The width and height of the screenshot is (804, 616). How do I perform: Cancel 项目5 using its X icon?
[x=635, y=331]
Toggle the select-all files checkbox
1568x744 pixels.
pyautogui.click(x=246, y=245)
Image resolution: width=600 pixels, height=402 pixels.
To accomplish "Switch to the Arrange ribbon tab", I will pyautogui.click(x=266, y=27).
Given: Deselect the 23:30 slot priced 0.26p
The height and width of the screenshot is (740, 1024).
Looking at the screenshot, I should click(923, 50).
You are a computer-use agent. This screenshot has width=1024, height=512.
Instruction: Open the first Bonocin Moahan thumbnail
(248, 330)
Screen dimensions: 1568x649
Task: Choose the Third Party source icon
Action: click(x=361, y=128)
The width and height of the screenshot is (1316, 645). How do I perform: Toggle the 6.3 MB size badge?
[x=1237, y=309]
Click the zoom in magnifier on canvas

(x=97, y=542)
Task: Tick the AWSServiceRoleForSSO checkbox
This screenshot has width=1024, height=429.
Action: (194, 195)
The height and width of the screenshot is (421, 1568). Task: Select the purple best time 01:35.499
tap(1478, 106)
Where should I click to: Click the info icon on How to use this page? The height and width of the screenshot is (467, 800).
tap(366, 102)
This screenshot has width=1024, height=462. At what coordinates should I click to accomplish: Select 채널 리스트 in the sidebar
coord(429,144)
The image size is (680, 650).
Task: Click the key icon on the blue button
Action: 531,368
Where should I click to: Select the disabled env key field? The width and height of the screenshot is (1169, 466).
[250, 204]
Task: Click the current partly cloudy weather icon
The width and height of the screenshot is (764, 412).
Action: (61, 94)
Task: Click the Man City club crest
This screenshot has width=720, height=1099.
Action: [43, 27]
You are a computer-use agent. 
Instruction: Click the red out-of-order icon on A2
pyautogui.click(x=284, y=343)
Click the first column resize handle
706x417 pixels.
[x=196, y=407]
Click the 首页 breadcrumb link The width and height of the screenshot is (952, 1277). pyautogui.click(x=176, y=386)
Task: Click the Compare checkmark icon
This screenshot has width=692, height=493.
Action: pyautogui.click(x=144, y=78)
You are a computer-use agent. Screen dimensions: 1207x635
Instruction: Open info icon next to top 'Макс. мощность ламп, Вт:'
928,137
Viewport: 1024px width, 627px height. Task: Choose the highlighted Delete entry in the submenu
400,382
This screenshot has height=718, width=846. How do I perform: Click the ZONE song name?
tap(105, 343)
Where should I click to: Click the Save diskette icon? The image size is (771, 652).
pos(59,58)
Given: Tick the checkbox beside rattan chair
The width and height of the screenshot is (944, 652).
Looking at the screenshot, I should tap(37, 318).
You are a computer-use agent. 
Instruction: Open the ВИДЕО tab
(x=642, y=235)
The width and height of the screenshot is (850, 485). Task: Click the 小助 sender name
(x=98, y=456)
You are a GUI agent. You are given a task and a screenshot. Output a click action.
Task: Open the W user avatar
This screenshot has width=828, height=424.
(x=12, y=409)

== Try it ==
Start at the line containing "Viewport: 1024px width, 627px" and copy each line through the last one in the records, exactly and with nothing added.

== Answer for the task ==
Viewport: 1024px width, 627px height. Task: Choose the highlighted Delete entry in the submenu
400,382
This screenshot has height=718, width=846. How do I perform: Click the ZONE song name?
tap(105, 343)
Where should I click to: Click the Save diskette icon? The image size is (771, 652).
pos(59,58)
Given: Tick the checkbox beside rattan chair
The width and height of the screenshot is (944, 652).
Looking at the screenshot, I should tap(37, 318).
You are a computer-use agent. 
Instruction: Open the ВИДЕО tab
(x=642, y=235)
The width and height of the screenshot is (850, 485). Task: Click the 小助 sender name
(x=98, y=456)
You are a GUI agent. You are given a task and a screenshot. Output a click action.
Task: Open the W user avatar
This screenshot has width=828, height=424.
(x=12, y=409)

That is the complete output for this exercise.